The majority of police officers in our country surely would not condone what happened to George Floyd, and I’ve seen responses to confirm that. The officers I know stood ready to protect my students on our campus several years ago while an armed criminal hid in the nearby neighborhood. What would’ve happened if they weren’t there to call? I thought of the police officers over in Gilroy last summer who ran toward a shooter while the patrons of the Garlic Festival fled from the bullets. How much more death would there have been had those officers not been there to risk their lives for the people?
My own heart, it still aches now. For all of it. For everyone. Cities destroyed, people hurt and killed. Obviously, we need to work toward a solution to this too-old problem and at the same time realize that it will take time. But it shouldn’t take so much time!
The time that has passed between now and that Wednesday has been…I don’t even have the words to explain well enough all that has been on my mind. I have failed in coming here to this space because my thoughts have been such a whirlwind. A dozen blog post drafts have been started and abandoned in the last two weeks or so. I’ve been trying to put off my own thoughts for awhile, and instead listen and learn.
The roller coaster of emotion has been at full speed. Sadness one day, anger the next. Confusion. Love. Resolve. Love. Heartbreak. Love. It all keeps coming back to love. I want the world to know more of it. I want the world to feel all of the love from anyone who is willing to give it. I know it is out there. It just needs to be found and cultivated…nurtured. In some cases, it needs to be taught, the love. It’s not a naive thing, love. It’s a powerful thing.
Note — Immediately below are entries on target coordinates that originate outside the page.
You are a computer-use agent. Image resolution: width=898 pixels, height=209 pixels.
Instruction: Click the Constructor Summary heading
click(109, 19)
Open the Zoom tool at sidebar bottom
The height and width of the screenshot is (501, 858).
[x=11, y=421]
Love is not just holding hands and singing songs. Love is action, and it can be in many forms. Love is being respectful to all people. Love is educating ourselves and celebrating our cultural differences. Love is registering to vote in the country you live in so that you can be part of change for the better. Love is teaching your children that no one race is better than the other. Love is listening. Love is giving a consequence for crimes against humanity. Love is peacefully protesting what is unjust. Love is casting aside fear to stand up for what is right. Love is creating something healing for those who are hurting. She’s a tough one, love is. Love requires forward motion, courage, and hope—not destruction and chaos.
We need connection. With everyone. To continue walking in love and learning each other’s hearts. To be brave and reach out. To listen and acknowledge. To maintain our integrity, not bypass justice, and lift up respect. To communicate and follow what is right. But most of all, to love one another as we were meant to do…in whatever way we each feel called to show it. I believe that Martin Luther King, Jr. meant what he said in the video below, that “hate destroys the hater as well as the hated.” Love is no small thing. It’s a powerful thing. And we have that power within us.